Sir Nicholas Carew (1496 – )
The story so far…
Week 12: Anna Regina (Part 1)
First the assembled courtiers must make their bows to Anne. Her ladies sweep back and leave her alone in a little sunlit space. He watches them, watches the gentlemen and councillors, among whom, on this feast day, are so many of the king’s boyhood friends. He watches Sir Nicholas Carew in particular; nothing is wanting in his reverence to his new queen, but he cannot help a downturn of his mouth. Arrange your face, Nicholas Carew, your ancient family face. He hears Anne saying, these are my enemies: he adds Carew to the list.
Week 14: Devil's Spit / A Painter’s Eye
Cromwell redistributes some of Katherine’s land holdings to Carew. Carew is no ally of Anne or Cromwell, but “gifts blind the eyes of the wise.

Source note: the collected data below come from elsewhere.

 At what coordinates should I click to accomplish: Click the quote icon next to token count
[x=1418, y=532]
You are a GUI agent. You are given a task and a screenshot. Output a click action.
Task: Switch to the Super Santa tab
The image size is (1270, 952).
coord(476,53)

Carew is not particularly wise, in his opinion, but the principle holds good; and if not exactly blinded, at least he looks dazzled.”
Week 19: Crows (Part 1)
“An antique man with his long grave face,” Nicholas Carew is scrapping with George Boleyn, with his “parvenu pretentions.” Carew is a papist and Katherine’s man.
Did George and his evil company make a racket outside the chamber of Sir Nicholas, while he was at some solemn business like admiring himself in the looking glass?
Week 21: Angels
Carew is a knight but not a lord, so he sits with the common folk like Thomas Cromwell. There, he makes a ‘gloomy’ toast to Henry Guildford, the ex-Master Comptroller who opposed the Boleyn marriage.
Men like Carew, he knows, tend to blame him, Cromwell, for Anne’s rise in the world; he facilitated it, he broke the old marriage and let in the new. He does not expect them to soften to him, to include him in their companionship; he only wants them not to spit in his dinner.
Week 24: The Black Book (Part 3)
Sir Nicholas Carew comes to see him. The very fibres of his beard are bristling with conspiracy. He half-expects the knight to wink as he sits down.
He speaks on behalf of ‘the ancient nobility’ and he says ‘the most part of England would rejoice to see the king free’ of Anne Boleyn. By which he means, ‘my England, the England of ancient blood. Any other country, for Sir Nicholas, does not exist.’
He asks Cromwell to join them. He accepts that Jane will be made queen. Their goal: get Henry back to Rome. Going out, he says: ‘Don’t keep me waiting next time. It ill becomes a man of your stamp to keep a man of my stamp kicking his heels in an anteroom.’
Carew and Fitz begin to conspire with Cromwell.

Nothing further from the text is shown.